The offenses did also do better against non-conference teams. In these games, the offenses scored on average 7.5 more points, passed for 23.4 more yards, and rushed for 27.6 more yards. As is to be expected, they completed a higher percentage of passes and had a higher yards per catch, yards per rush, and yards per pass attempt.
Now, the two hypotheses could have been laid to rest there, but most of the non-conference foes that any major conference schedules are absolute jokes and of course these teams could be expected to beat up on the weakest teams in the country. Therefore, I took out all the non-BCS non-conference foes. I included Notre Dame in the BCS teams and also applied the definition of BCS teams retroactively (i.e, Louisville is included). Doing so left me with 183 games.
After I did that, the difference was erased completely. The SEC defenses gave up 1.6 more average points against their BCS non-conference opponents than against their intra-conference adversaries. The defenses did allow a slightly lower completion percentage and on average gave up .6 fewer passing yards, but gave up 9.9 more rushing yards. Every other stat I looked at was basically the same.
Like the defenses, the offenses performed incrementally better in some categories and identically in other categories. On average, they scored .7 more points against BCS non-conference teams and passed for 20.9 more yards while rushing for 4.3 fewer yards.
The question now is how these numbers stack up to the other major conferences around the country, but since I only looked at one conference, I can only give you the numbers for this one conference, but SEC defenses are what they are when facing comparable foes, giving up around 24 points (+/- 13 points), allowing 209-210 passing yards (+/- 90 yards), and 139-149 rushing yards (+/- 78 yards) a game. The numbers in parentheses are one standard deviation away from the averages.

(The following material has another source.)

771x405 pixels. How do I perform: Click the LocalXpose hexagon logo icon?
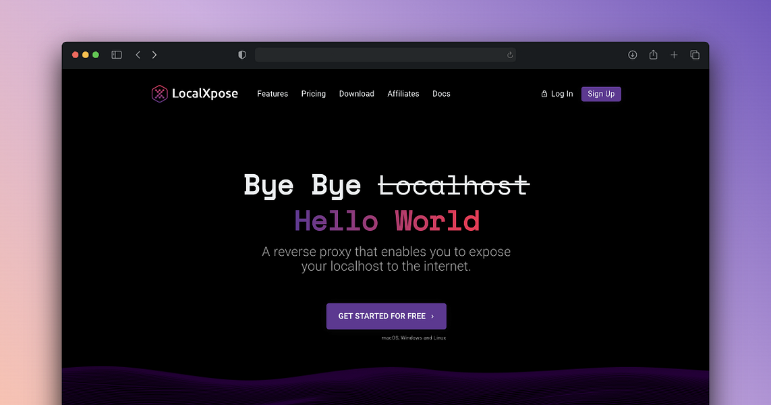pyautogui.click(x=159, y=94)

On a different note, I also ran the correlations to see which statistics points are mostly tied to, for all opponents regardless of BCS conference affiliation. When SEC teams are on offense against non-conference foes, the stats' correlation are in this order: yards per passing attempt, yards per rush, rushing yards, completion percentage, passing yards, yards per catch, pass completions, rushing attempts, and pass attempts.
When SEC teams play offense against conference opponents, the correlations go like this: yards per passing attempt, rushing yards, passing yards, yards per rush, completion percentage, yards per catch, rushing attempts, pass completions, and pass attempts.

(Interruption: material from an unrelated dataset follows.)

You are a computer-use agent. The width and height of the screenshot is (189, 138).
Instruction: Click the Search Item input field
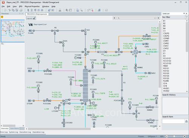point(173,121)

For the games for SEC defenses against non-conference teams, the opposing offenses points are correlated in this order: yards per passing attempt, passing yards, rushing yards, yards per catch, yards per rush, completion percentage, rushing attempts, pass completions, and passing attempts.
When SEC defenses play intra-conference rivals, the correlations are as follows: yards per passing attempt, rushing yards, passing yards, yards per rush, completion percentage, yards per catch, rushing attempts, pass completions, and pass attempts.
I never really answered my original question of whether SEC defenses are overrated, but I no longer think the defenses are a result of no offensive imagination within the conference since the defenses perform equally well in and out of conference unless their foes have no offensive imagination either.